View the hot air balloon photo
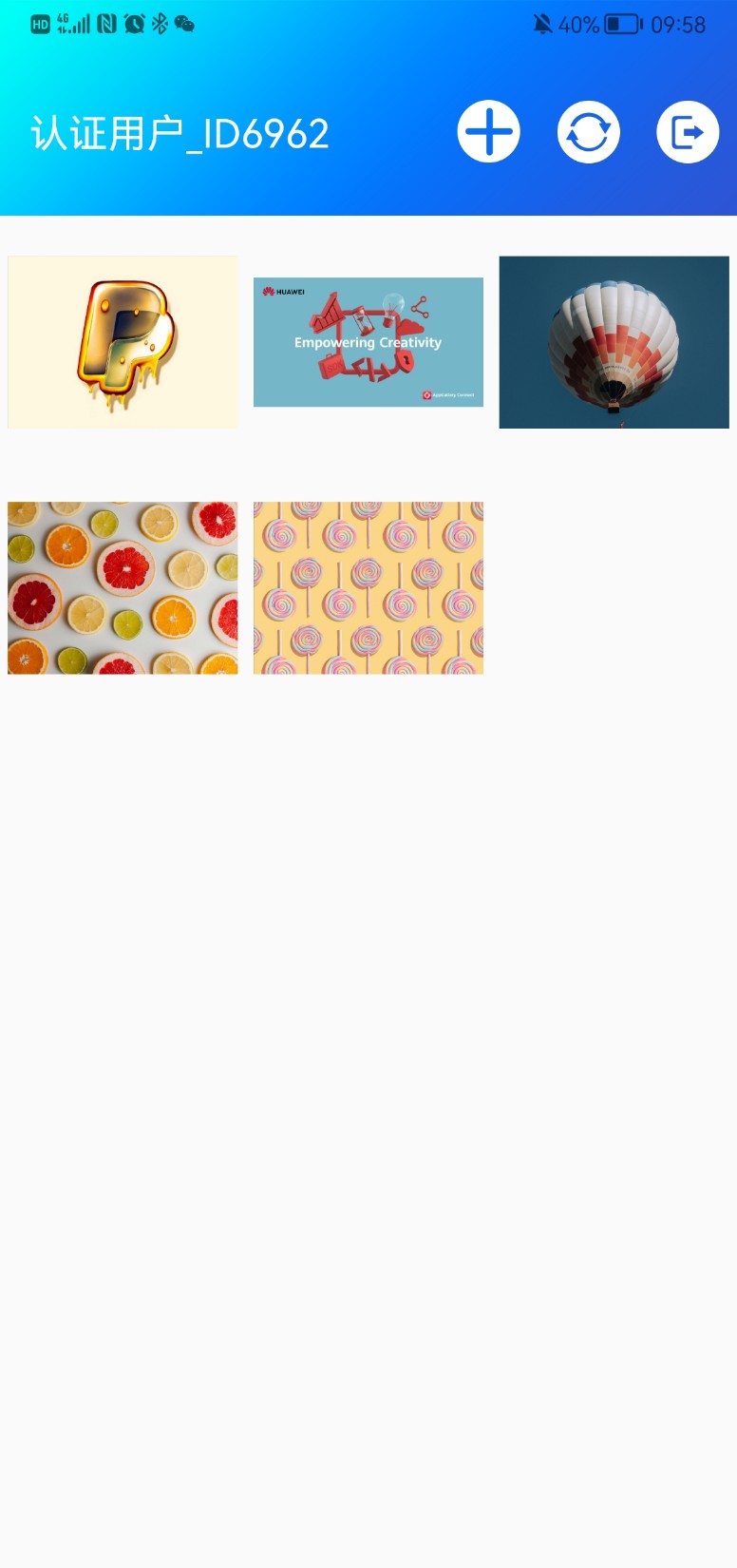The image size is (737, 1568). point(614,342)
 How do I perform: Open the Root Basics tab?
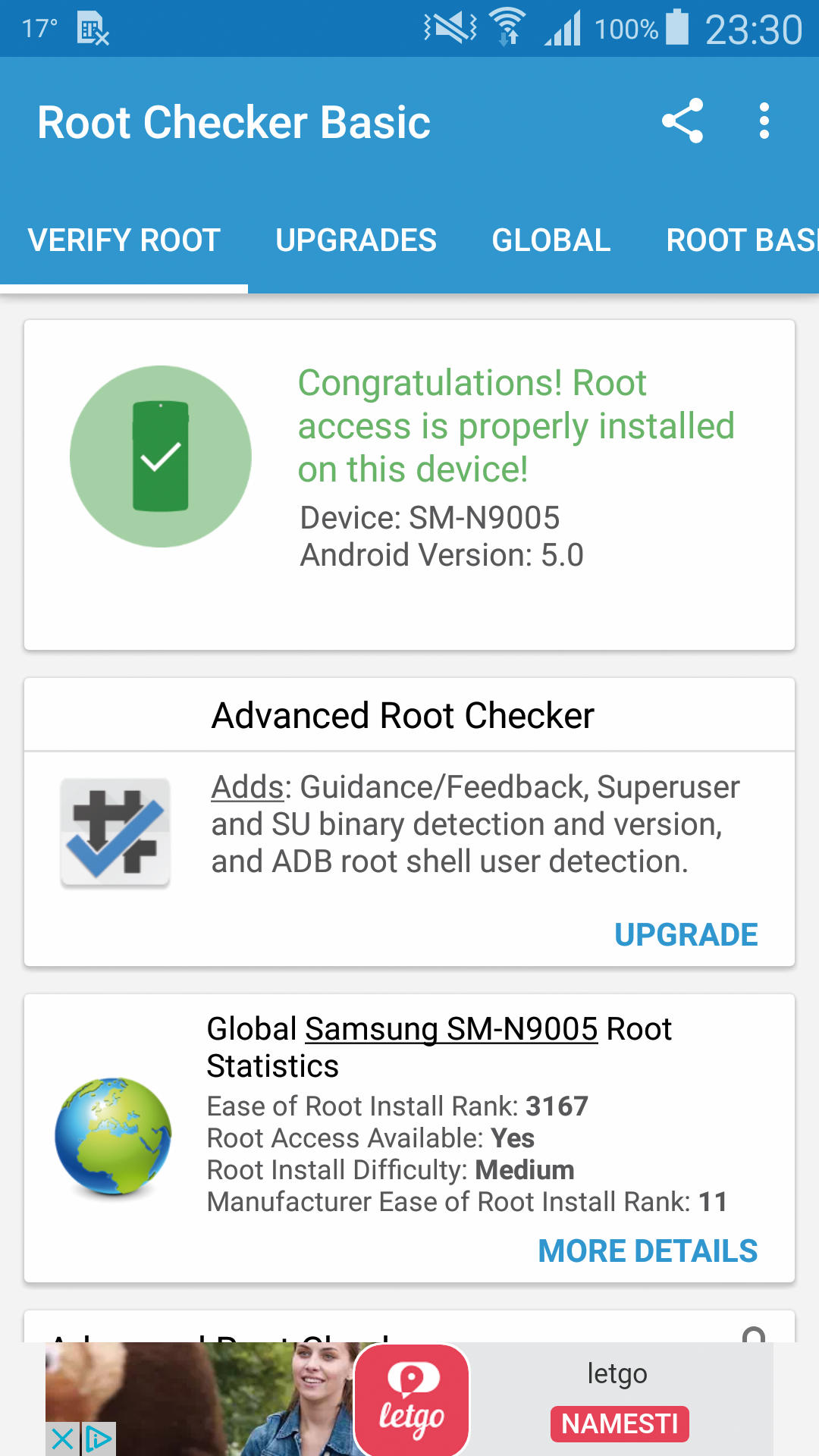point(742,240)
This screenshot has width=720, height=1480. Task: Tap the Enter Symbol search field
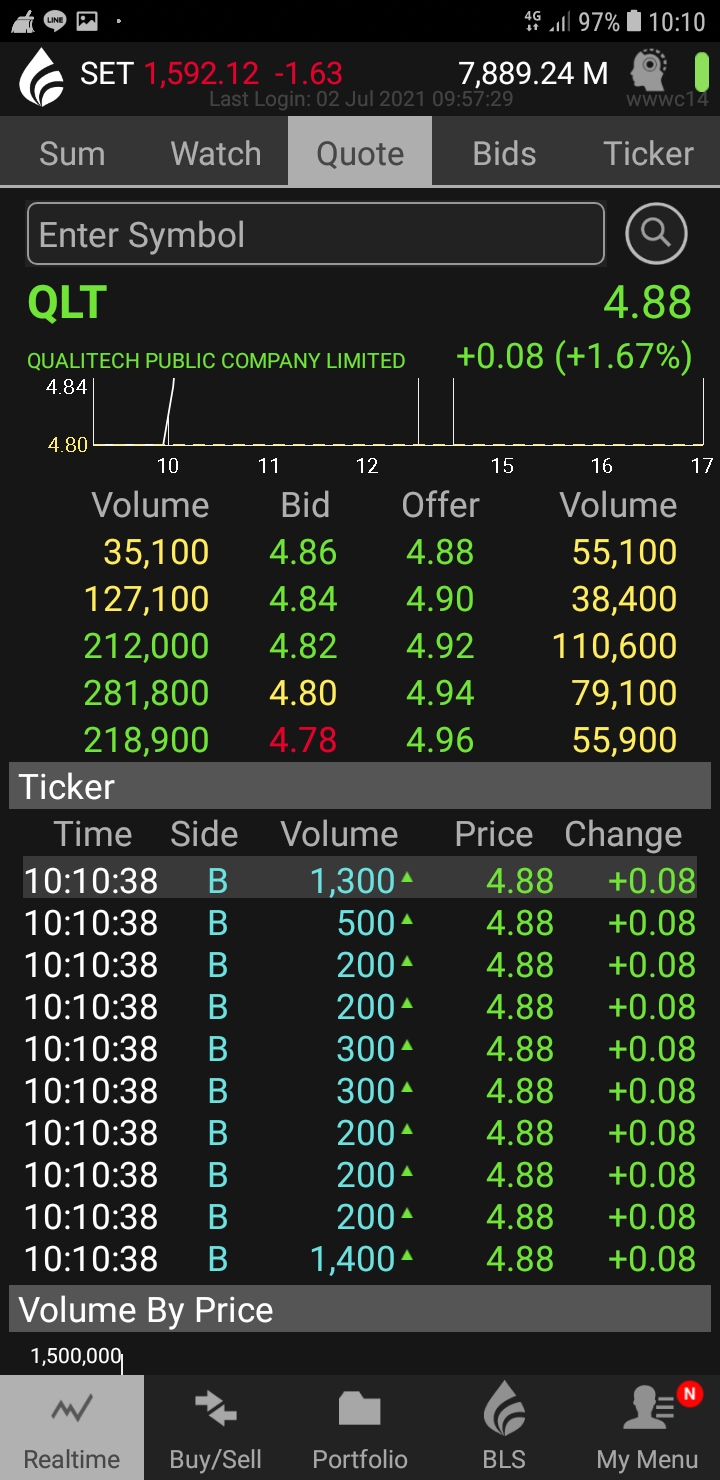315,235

◆ ◆ ◆ ◆

Format each line of the material above as a Markdown table with the columns Number and Material line, skipping blank lines. Leave the pictures out.

Correct result
| Number | Material line |
|---|---|
| 1 | View the hot air balloon photo |
| 2 | The image size is (737, 1568). point(614,342) |
| 3 |  How do I perform: Open the Root Basics tab? |
| 4 | point(742,240) |
| 5 | This screenshot has width=720, height=1480. Task: Tap the Enter Symbol search field |
| 6 | 315,235 |